# START OF Text passage
I've know people's family being banned in the past because the mods assume they're alts :/


----------



## PeeBraiin (Feb 10, 2016)

enders said:


> my main problem is when your banned if you email them they don't reply
> I was banned for 4 weeks because my brother made accounts and the staff never replied



If o remember correctly you got banned and decided to make an alt.it was your user name with a 2 behind itm if this was your brother I'd recommend he get a different user name (assuming it's you??? Idk I don't remember)


----------



## Nightmares (Feb 10, 2016)

Universaljellyfish said:


> If o remember correctly you got banned and decided to make an alt.it was your user name with a 2 behind itm if this was your brother I'd recommend he get a different user name (assuming it's you??? Idk I don't remember)



Yeah it was ender's alt


----------



## Jake (Feb 10, 2016)

Nightmares said:


> I didn't though


It depends what you're posting. If you're just answering a question then it's fine but if you're saying something like "this should be in X board" - or anything else that should be reported rather than answered - then it counts as mini modding.


----------



## Nightmares (Feb 10, 2016)

Jake. said:


> It depends what you're posting. If you're just answering a question then it's fine but if you're saying something like "this should be in X board" - or anything else that should be reported rather than answered - then it counts as mini modding.



Yeah,  that's what I did...Why does that deserve a warning though? Why does that need to be reported?


----------



## Damniel (Feb 10, 2016)

How long do you wait for them to answer? Because if you ask on day and expect a response tomorrow or sooner, then it's just impatience. Are you asking serious questions and just not joking around? Contact one mod, if they don't answer in a while then just ask another.
# END OF Text passage
# START OF Information given
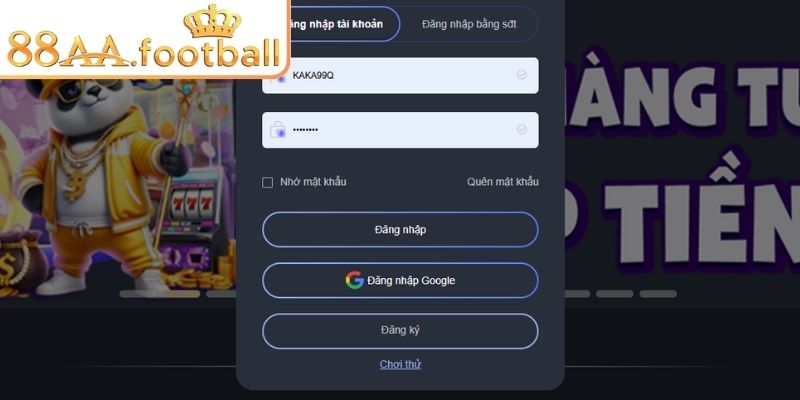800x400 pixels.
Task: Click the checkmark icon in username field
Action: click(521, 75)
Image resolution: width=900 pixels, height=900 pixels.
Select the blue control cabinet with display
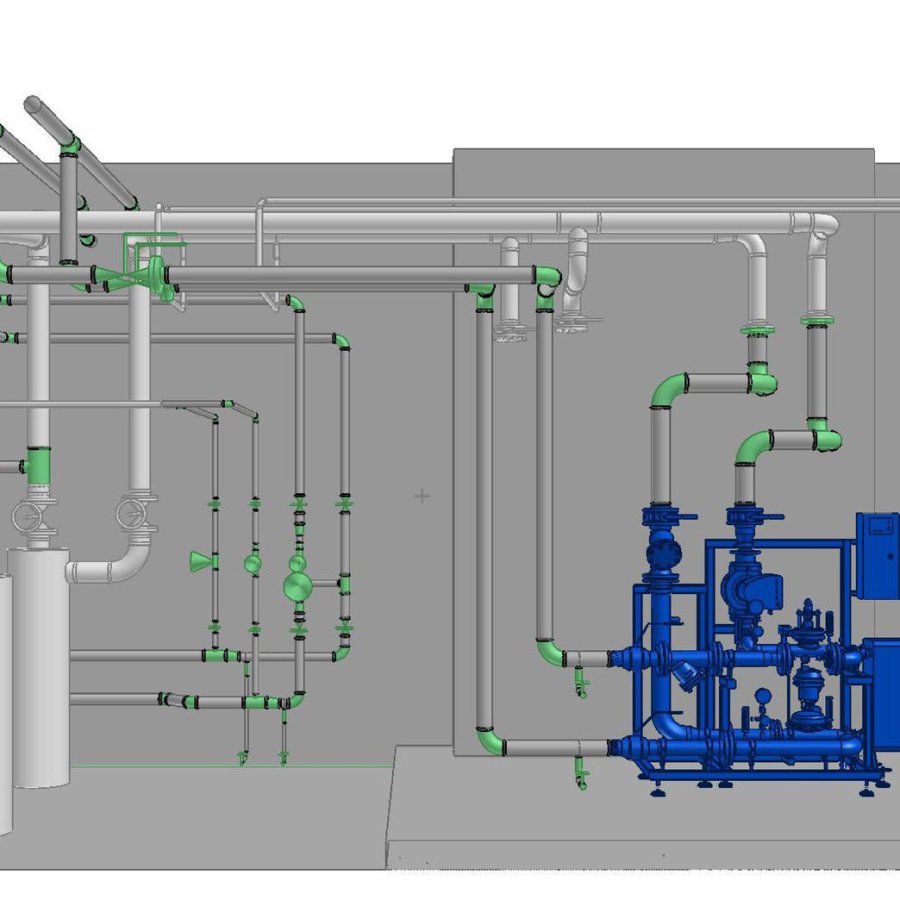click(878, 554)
# END OF Information given
Set problem 1 -
List each distinct username that appears in a post heading of the forum thread.
Set problem 2 -
Output the forum thread from "How long do" up to and including "just ask another.".
The records come from a separate source, not from the forum thread.

Correct output 1 -
PeeBraiin, Nightmares, Jake, Damniel

Correct output 2 -
How long do you wait for them to answer? Because if you ask on day and expect a response tomorrow or sooner, then it's just impatience. Are you asking serious questions and just not joking around? Contact one mod, if they don't answer in a while then just ask another.